Get snot slinging drunk the night before so you can look and feel your best.


----------



## RIVETER (Sep 26, 2009)

*help*



humanepost said:


> Hey everyone, I just found out that my interview for the Local 11 apprenticeship is this Friday. I am really nervous and have no idea what they may ask. Any suggestions on what to wear and what possible questions they will ask? I do have 2,000 hours of experience and am currently working as a summer helper for Morrow Meadows. Anything else I should take to the interview or mention? Thanks a lot. You guys always seem to help.


Pay attention to what these guys say. By the way, what is Morrow Meadows?


----------



## 480sparky (Sep 20, 2007)

RIVETER said:


> .......... By the way, what is Morrow Meadows?


 
My guess.


----------



## RIVETER (Sep 26, 2009)

*interview*



480sparky said:


> My guess.


I looked and that's cool. We can always use a start-up company.


----------



## william1978 (Sep 21, 2008)

humanepost said:


> Anything else I should take to the interview or mention?


 This thread might help with your interview. http://www.electriciantalk.com/f17/who-carrys-10944/ And when you get to the interview lay it up on the table and things might go your way.:jester::laughing::laughing:


----------



## user4818 (Jan 15, 2009)

RIVETER said:


> I looked and that's cool. We can always use a start-up company.


Huh? Morrow Meadows a "start up" company? :001_huh:


----------



## user4818 (Jan 15, 2009)

humanepost said:


> I do have 2,000 hours of experience and am currently working as a summer helper for Morrow Meadows.


How does a large union contractor have "summer helpers"? Is this some oddity in California law that allows this?


----------



## jredwood301 (Feb 8, 2009)

be polite, use manners, eye contact, dont be cocky and be sure to say NO when they ask if you are afraid of heights even if you are!

good luck!


----------



## JayH (Nov 13, 2009)

Bring in a letter of recommendation from your immediate supervisor.


----------



## JayH (Nov 13, 2009)

Peter D said:


> How does a large union contractor have "summer helpers"? Is this some oddity in California law that allows this?

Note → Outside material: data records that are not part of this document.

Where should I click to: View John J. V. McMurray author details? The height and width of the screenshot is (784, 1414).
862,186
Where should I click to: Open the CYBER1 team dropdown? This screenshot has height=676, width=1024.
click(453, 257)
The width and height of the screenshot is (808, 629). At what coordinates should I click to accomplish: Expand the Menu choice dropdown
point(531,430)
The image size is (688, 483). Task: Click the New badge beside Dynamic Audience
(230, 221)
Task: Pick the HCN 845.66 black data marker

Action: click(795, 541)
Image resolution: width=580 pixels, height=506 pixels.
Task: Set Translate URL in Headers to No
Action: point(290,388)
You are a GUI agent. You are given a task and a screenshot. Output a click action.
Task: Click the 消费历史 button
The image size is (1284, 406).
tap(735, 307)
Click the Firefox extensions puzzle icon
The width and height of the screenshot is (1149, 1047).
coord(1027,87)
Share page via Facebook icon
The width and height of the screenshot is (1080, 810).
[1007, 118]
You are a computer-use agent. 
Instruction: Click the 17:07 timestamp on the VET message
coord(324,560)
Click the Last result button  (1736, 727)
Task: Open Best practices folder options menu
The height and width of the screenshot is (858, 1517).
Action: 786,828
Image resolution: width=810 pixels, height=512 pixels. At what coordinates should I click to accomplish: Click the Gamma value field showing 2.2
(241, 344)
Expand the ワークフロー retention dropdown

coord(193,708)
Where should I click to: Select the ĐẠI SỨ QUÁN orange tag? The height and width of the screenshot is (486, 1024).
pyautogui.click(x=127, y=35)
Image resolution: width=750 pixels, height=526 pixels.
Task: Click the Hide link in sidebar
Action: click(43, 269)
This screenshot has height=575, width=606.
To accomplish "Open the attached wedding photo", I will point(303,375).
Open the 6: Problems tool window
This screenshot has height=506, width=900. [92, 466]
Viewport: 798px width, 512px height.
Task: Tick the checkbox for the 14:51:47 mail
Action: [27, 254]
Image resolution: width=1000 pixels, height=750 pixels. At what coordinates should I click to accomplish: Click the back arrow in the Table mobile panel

It depends on the local. We are allowed to use summer helpers for material storage and handling. Absolutely no installing.

They usually work as shop boys for larger shops.


----------



## rlc3854 (Dec 30, 2007)

Be ready to answer questions such as 1. Why do you want to be an electrician. 2. Where do you see your self in 5 years. 3. What type of project/job/problem have you solved and how did you do it.

Like JayH said get a letter of RX from your supervisor to take with you.

Good luck should you except this mission. This tape will self destruct in five seconds:laughing:


----------



## captkirk (Nov 21, 2007)

Ditto to all the obvious and call him/her sir or mame, Yes sir, yes mame. use proper English. No yea, dunno, ........aint....And if they ask you what is your greatest weakness....dont acually tell them what your weakness are...thats the oldest trick in the book. Good luck.


----------



## nitro71 (Sep 17, 2009)

paul d. said:


> no jeans. shirt with collar. wear a good wrist watch. leave the phone in the car/truck. shake the mans hand like your glad to see him. have an ink pen with you. be honest. get a haircut. good luck !!!:thumbsup:


 
No jeans? I wouldn't hire a guy to be a apprentice if he showed up in dress clothes.


----------



## paul d. (Jul 13, 2008)

nitro71 said:


> No jeans? I wouldn't hire a guy to be a apprentice if he showed up in dress clothes.


 i was thinkin khakis. your right tho, dont OVERdress.


----------



## Ohmbre (Oct 8, 2009)

rlc3854 said:


> Be ready to answer questions such as 1. Why do you want to be an electrician. 2. Where do you see your self in 5 years. 3. What type of project/job/problem have you solved and how did you do it.
> 
> Like JayH said get a letter of RX from your supervisor to take with you.
> 
> Good luck should you except this mission. This tape will self destruct in five seconds:laughing:


It's funny had a chance to do some interviewing for our apprenticeship a few years ago and those were the first 3 questions on our list.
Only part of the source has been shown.